*Exercise materials:*
────────────────────────────────────────
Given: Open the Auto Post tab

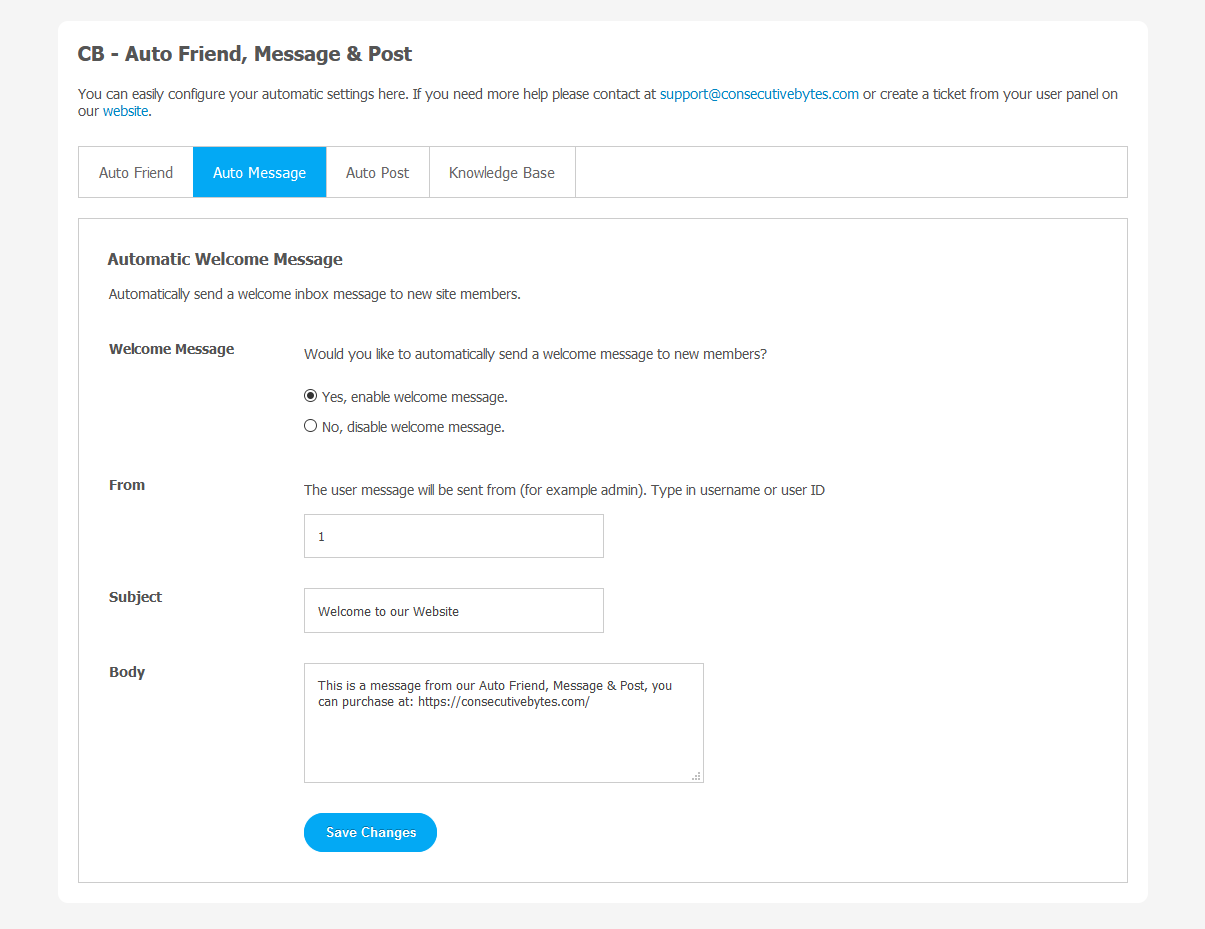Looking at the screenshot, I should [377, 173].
────────────────────────────────────────
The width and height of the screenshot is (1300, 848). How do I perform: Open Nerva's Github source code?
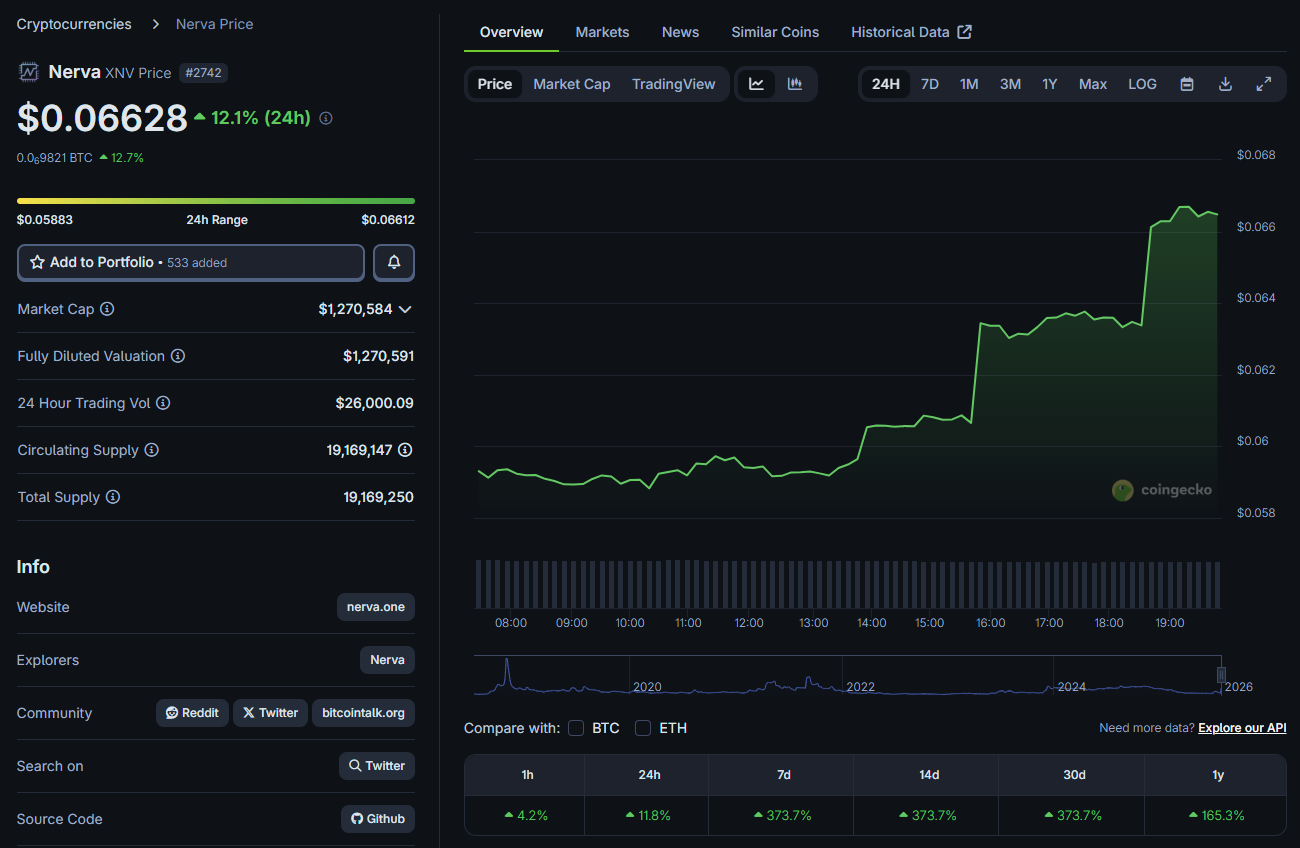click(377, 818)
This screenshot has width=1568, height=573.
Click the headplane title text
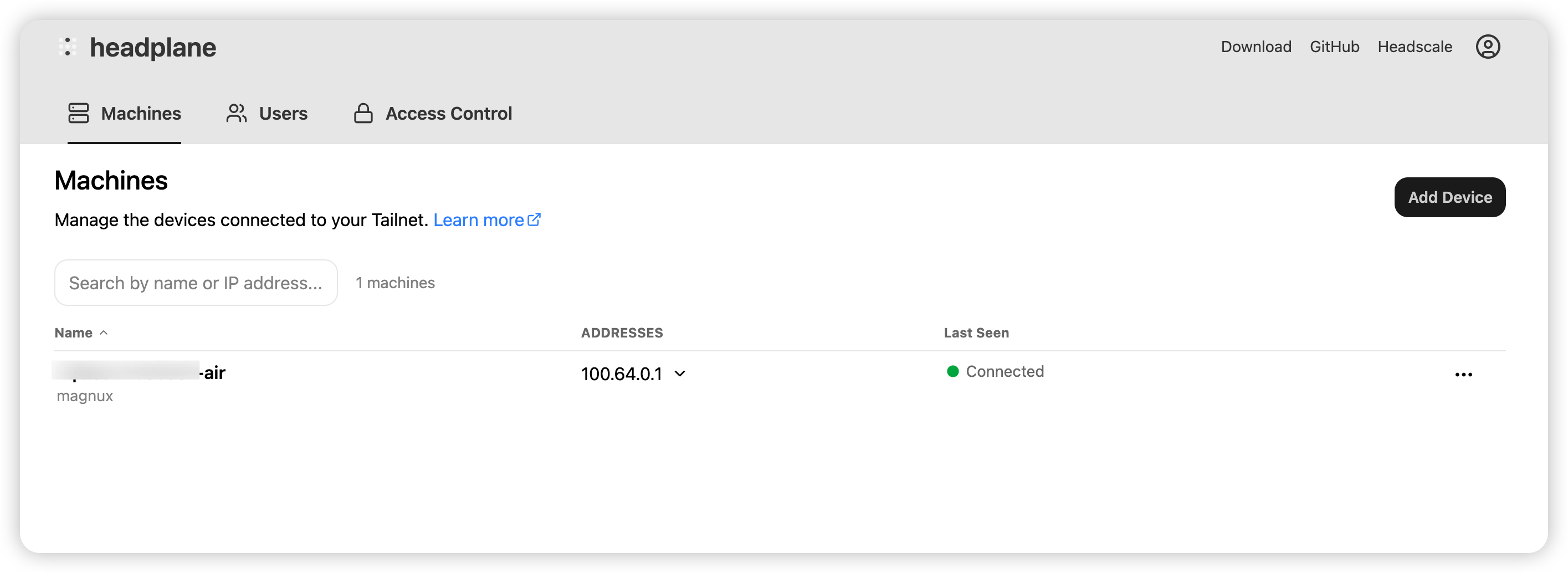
────────────────────────────────────────
*Aim of the exercise:*
Using the data above, reproduce exactly the lines between those holding "This screenshot has width=1568, height=573." and "Click the headplane title text", inclusive, and no others.

*Solution to this problem:*
This screenshot has width=1568, height=573.
Click the headplane title text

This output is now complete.